Material supplied Start Marker

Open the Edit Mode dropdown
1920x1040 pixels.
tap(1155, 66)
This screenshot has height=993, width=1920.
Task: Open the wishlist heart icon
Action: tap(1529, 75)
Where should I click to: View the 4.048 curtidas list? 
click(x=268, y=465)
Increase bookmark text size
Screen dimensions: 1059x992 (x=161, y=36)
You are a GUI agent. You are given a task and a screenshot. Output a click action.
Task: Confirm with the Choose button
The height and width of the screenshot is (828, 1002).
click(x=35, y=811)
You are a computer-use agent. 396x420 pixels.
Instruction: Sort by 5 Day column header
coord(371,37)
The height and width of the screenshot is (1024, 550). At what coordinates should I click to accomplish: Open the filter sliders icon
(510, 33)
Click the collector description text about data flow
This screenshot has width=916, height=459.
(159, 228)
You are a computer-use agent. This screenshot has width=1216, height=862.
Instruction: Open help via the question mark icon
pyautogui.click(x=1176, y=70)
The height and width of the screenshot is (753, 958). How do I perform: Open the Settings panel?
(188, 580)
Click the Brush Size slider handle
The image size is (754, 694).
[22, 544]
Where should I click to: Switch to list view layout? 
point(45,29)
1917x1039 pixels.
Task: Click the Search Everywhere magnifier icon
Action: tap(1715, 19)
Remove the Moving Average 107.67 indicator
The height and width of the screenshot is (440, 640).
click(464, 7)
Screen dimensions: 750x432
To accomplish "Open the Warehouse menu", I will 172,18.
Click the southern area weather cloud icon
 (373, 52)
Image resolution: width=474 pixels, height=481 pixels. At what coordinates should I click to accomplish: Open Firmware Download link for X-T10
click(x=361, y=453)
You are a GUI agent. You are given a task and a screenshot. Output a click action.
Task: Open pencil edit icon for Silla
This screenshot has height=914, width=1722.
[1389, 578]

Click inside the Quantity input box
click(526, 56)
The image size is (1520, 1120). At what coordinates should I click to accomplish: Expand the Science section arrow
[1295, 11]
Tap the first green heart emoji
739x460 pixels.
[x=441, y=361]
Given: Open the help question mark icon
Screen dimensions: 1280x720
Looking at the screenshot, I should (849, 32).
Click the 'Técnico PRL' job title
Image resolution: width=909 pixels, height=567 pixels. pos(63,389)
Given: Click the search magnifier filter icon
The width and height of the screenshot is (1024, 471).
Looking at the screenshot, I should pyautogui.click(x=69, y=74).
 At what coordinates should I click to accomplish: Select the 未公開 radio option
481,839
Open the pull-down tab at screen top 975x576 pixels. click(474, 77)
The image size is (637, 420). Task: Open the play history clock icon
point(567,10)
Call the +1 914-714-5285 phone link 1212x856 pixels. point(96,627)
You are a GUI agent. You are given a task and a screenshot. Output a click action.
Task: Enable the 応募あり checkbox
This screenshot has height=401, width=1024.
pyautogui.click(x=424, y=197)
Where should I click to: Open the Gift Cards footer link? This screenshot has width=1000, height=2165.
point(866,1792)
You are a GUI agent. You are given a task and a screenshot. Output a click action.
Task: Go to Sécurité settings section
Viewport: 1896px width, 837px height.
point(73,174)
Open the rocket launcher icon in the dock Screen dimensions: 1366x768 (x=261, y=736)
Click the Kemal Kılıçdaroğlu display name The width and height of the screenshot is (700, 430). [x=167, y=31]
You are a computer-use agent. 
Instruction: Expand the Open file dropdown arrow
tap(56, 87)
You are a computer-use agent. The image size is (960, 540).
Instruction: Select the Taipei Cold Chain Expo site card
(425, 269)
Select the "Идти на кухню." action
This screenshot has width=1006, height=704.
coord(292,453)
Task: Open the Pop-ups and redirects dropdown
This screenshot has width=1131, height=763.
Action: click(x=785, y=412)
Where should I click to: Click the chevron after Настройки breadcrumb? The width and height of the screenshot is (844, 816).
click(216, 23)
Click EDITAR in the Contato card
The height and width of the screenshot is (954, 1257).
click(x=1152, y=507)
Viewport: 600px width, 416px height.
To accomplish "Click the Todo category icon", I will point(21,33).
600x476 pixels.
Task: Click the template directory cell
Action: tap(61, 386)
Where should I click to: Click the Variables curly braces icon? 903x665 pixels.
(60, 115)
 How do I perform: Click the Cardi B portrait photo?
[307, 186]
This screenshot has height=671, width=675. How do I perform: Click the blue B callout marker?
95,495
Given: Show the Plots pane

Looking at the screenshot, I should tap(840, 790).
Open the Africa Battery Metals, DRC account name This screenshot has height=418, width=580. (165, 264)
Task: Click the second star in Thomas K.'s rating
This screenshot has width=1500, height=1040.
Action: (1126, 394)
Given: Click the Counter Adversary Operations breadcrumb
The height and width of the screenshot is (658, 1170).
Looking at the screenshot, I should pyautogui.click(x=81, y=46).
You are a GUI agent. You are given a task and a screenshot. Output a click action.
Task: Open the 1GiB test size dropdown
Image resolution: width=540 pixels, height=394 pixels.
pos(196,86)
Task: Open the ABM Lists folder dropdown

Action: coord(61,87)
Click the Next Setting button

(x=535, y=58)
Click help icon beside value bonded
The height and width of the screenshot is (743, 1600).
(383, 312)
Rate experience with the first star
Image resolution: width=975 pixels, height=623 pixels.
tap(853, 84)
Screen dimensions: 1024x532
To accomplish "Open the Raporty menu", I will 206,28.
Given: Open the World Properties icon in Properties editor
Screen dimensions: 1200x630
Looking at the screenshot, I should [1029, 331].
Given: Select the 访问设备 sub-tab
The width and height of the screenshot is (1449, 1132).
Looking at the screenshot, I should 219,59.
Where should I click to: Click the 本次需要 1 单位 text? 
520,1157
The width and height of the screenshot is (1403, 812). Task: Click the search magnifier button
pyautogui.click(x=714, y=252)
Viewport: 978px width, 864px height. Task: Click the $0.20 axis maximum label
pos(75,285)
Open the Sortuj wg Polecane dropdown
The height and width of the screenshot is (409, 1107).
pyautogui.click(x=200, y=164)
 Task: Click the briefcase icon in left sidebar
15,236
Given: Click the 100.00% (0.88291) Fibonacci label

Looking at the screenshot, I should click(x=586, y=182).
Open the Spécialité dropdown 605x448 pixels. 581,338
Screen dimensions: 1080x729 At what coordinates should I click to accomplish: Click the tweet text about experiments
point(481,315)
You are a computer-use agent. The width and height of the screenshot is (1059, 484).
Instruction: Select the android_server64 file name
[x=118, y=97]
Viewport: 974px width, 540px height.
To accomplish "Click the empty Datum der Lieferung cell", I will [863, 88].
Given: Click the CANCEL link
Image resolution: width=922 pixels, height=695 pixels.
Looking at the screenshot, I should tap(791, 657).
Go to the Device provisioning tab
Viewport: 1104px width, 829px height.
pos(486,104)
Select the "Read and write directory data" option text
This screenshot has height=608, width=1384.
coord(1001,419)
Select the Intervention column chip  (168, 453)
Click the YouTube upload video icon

Material supplied End Marker

» Prompt: Across the entries, each line containing the word "menu" is to be counted once; the total alone is to be given.

» Answer box: 2